— Dataset items —
********************

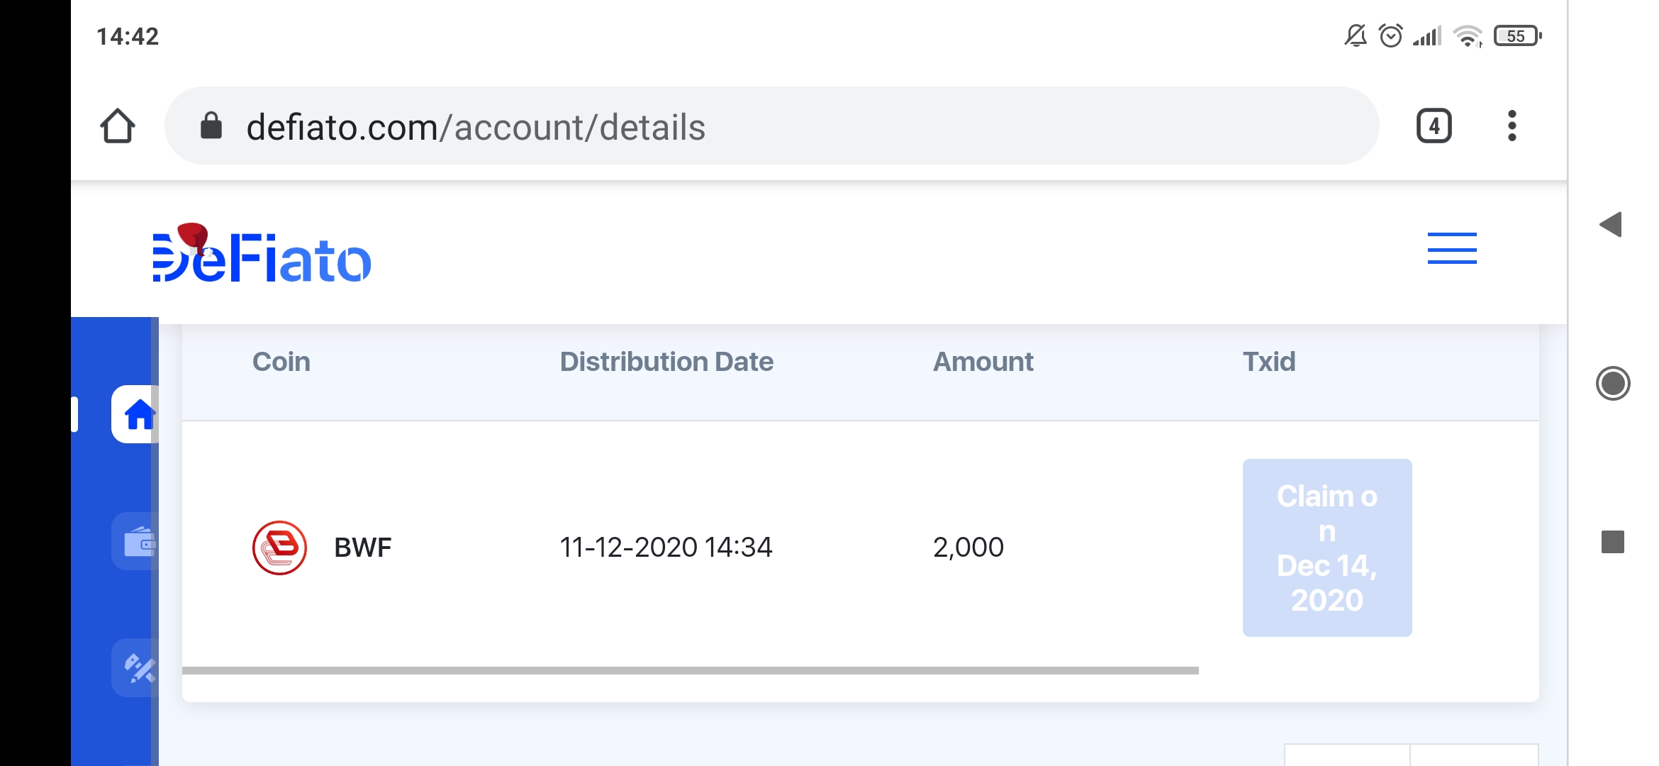This screenshot has width=1659, height=766.
Task: Click the Txid column header
Action: coord(1268,362)
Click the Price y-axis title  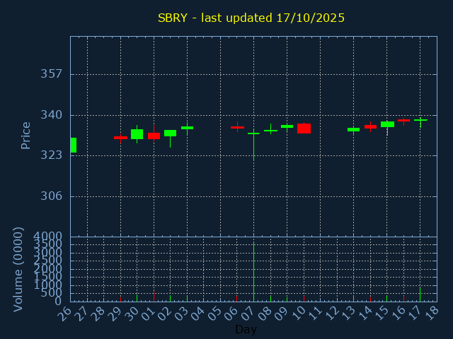[x=26, y=135]
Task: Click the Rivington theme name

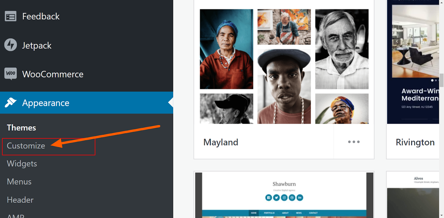Action: pos(415,142)
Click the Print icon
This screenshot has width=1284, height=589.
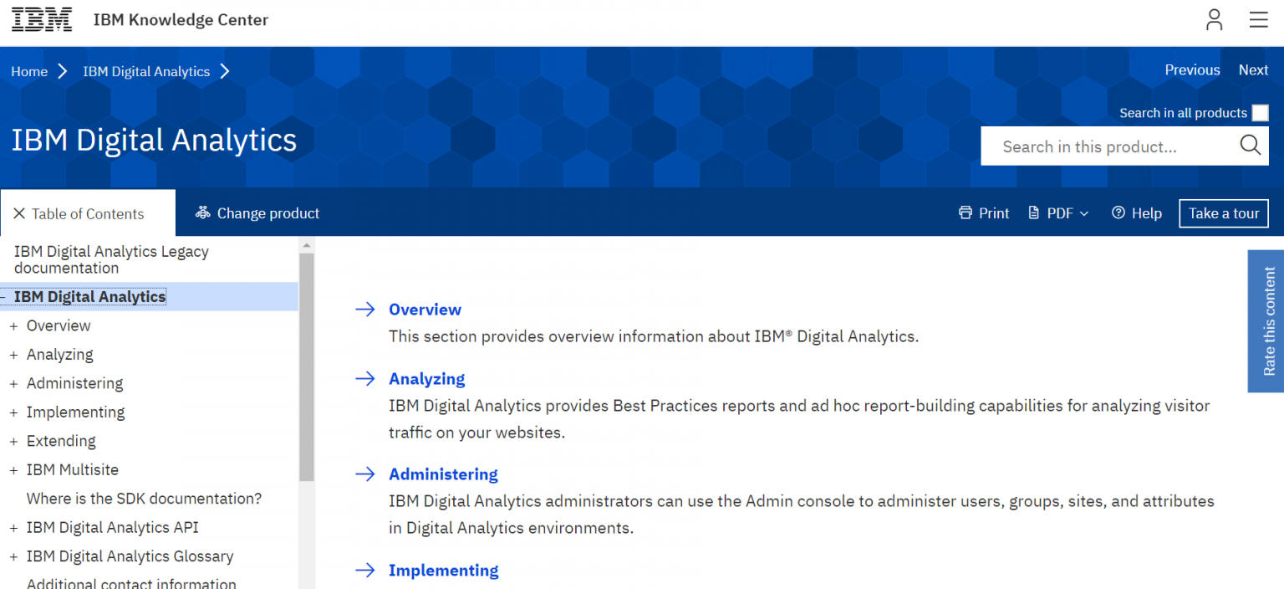point(966,213)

********************

— Activity —
An exact copy is needed of every line from the line containing "Click the Print icon" to the last line of the records; pictures stay out of it.

— Reply to the task —
Click the Print icon
This screenshot has width=1284, height=589.
point(966,213)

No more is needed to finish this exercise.